Evaluating a response requires several outcomes
Suppose the firm introduces predictable schedules. A useful evaluation might examine earnings, retention, task performance and care coordination. Improvement in one outcome does not guarantee improvement in all. A reduction in hours could reflect an unwanted loss of work or a valued release from excessive demands; interpretation requires information about the situation and the participant's aims.
The policy might also shift work to colleagues or change hiring. Those effects belong in the evaluation if the proposed mechanism makes them plausible. Ignoring them could exaggerate benefits; inventing them without evidence could unfairly dismiss a useful reform. The standard is to identify relevant consequences and investigate them, rather than attach a generic list of possible objections to every intervention.

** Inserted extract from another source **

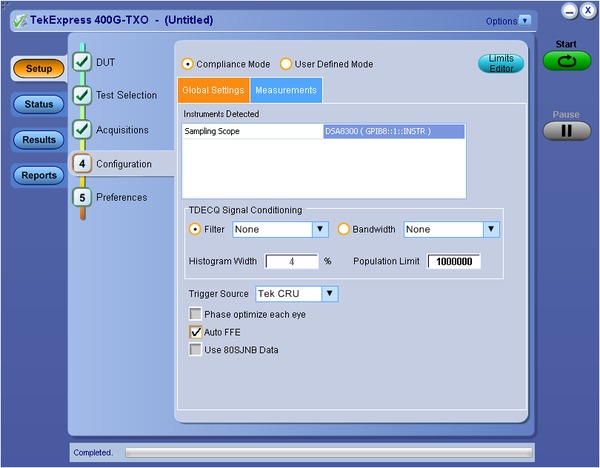Click the Configuration step number 4 icon
The height and width of the screenshot is (468, 600).
82,164
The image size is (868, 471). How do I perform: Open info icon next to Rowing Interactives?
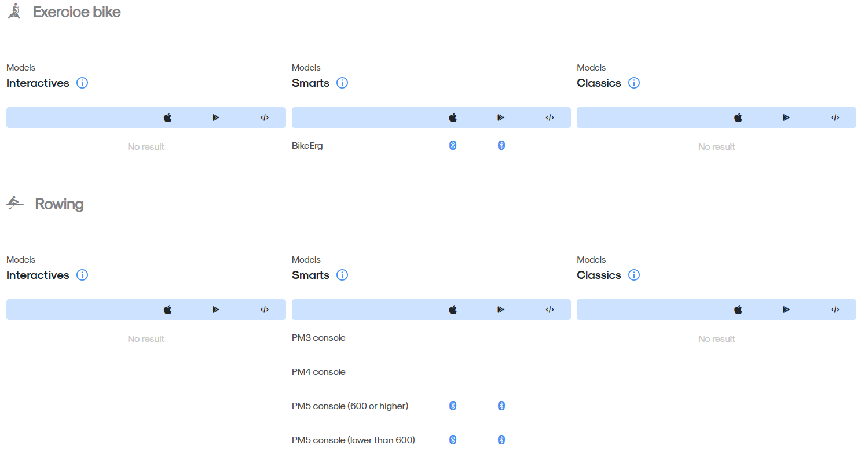[x=82, y=275]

Our household ledger and the Danish study operate at different levels. The ledger demonstrates an exact tradeoff under stipulated assumptions. The study estimates a historical pattern using records and a design. Neither alone tells us the best arrangement for a particular household. Together they show why explaining gendered inequality requires attention to time, rewards, care, selection and the institutions connecting them.
Application
Recalculate the workforce averages and the household's three cash outcomes. Then propose one workplace change and one care-related change, identifying the pathway each would alter and an outcome that could reveal an unintended cost. Write a 200-word interpretation of the Danish study that states its population, event, measure and causal limits.
Check your understanding: If women and men have equal hourly rates within each occupation, must their overall average earnings be equal, and does a parenthood event study identify one exclusive cause of the later gap?
Expected answer: No. Occupational composition, paid hours, weeks worked and employment participation can differ even with equal within-occupation hourly rates. An event study can reveal and estimate a pattern around parenthood under stated assumptions, but it does not by itself separate every mechanism involving care, employment rules, preferences or unequal treatment.